Provided information =>
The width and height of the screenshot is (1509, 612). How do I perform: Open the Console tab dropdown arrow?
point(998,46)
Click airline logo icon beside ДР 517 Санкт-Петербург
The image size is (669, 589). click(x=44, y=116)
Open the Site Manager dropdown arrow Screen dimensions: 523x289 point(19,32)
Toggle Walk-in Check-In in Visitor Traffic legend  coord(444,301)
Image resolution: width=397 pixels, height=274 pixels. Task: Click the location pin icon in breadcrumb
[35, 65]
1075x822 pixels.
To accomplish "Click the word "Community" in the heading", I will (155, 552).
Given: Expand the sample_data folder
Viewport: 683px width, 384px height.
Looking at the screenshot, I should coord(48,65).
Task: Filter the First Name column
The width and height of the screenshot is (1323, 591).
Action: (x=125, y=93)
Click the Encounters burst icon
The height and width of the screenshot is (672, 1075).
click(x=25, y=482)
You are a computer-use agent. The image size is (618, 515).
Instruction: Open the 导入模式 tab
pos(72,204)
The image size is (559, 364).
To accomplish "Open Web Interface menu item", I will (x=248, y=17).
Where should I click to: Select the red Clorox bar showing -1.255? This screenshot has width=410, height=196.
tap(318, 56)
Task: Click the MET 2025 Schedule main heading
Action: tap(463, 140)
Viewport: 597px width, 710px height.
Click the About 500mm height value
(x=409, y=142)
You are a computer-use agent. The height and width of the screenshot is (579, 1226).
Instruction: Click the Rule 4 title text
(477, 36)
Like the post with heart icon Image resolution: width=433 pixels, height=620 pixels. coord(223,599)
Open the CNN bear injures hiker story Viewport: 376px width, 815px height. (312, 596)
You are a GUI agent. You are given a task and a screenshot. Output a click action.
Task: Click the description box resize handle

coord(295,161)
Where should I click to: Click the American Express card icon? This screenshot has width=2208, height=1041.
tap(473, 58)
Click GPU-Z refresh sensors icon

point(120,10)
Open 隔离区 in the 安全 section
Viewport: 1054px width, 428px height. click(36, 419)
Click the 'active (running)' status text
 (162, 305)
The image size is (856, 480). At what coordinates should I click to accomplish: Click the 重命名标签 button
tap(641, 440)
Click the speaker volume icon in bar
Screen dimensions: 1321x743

Given task => Reproduce all of the records above verbatim, line by line, without altering anything.

Full answer =>
The width and height of the screenshot is (1509, 612). How do I perform: Open the Console tab dropdown arrow?
point(998,46)
Click airline logo icon beside ДР 517 Санкт-Петербург
The image size is (669, 589). click(x=44, y=116)
Open the Site Manager dropdown arrow Screen dimensions: 523x289 point(19,32)
Toggle Walk-in Check-In in Visitor Traffic legend  coord(444,301)
Image resolution: width=397 pixels, height=274 pixels. Task: Click the location pin icon in breadcrumb
[35, 65]
1075x822 pixels.
To accomplish "Click the word "Community" in the heading", I will (155, 552).
Given: Expand the sample_data folder
Viewport: 683px width, 384px height.
Looking at the screenshot, I should coord(48,65).
Task: Filter the First Name column
The width and height of the screenshot is (1323, 591).
Action: (x=125, y=93)
Click the Encounters burst icon
The height and width of the screenshot is (672, 1075).
click(x=25, y=482)
You are a computer-use agent. The image size is (618, 515).
Instruction: Open the 导入模式 tab
pos(72,204)
The image size is (559, 364).
To accomplish "Open Web Interface menu item", I will (x=248, y=17).
Where should I click to: Select the red Clorox bar showing -1.255? This screenshot has width=410, height=196.
tap(318, 56)
Task: Click the MET 2025 Schedule main heading
Action: tap(463, 140)
Viewport: 597px width, 710px height.
Click the About 500mm height value
(x=409, y=142)
You are a computer-use agent. The height and width of the screenshot is (579, 1226).
Instruction: Click the Rule 4 title text
(477, 36)
Like the post with heart icon Image resolution: width=433 pixels, height=620 pixels. coord(223,599)
Open the CNN bear injures hiker story Viewport: 376px width, 815px height. (312, 596)
You are a GUI agent. You are given a task and a screenshot. Output a click action.
Task: Click the description box resize handle

coord(295,161)
Where should I click to: Click the American Express card icon? This screenshot has width=2208, height=1041.
tap(473, 58)
Click GPU-Z refresh sensors icon

point(120,10)
Open 隔离区 in the 安全 section
Viewport: 1054px width, 428px height. click(36, 419)
Click the 'active (running)' status text
 (162, 305)
The image size is (856, 480). At what coordinates should I click to accomplish: Click the 重命名标签 button
tap(641, 440)
Click the speaker volume icon in bar
Screen dimensions: 1321x743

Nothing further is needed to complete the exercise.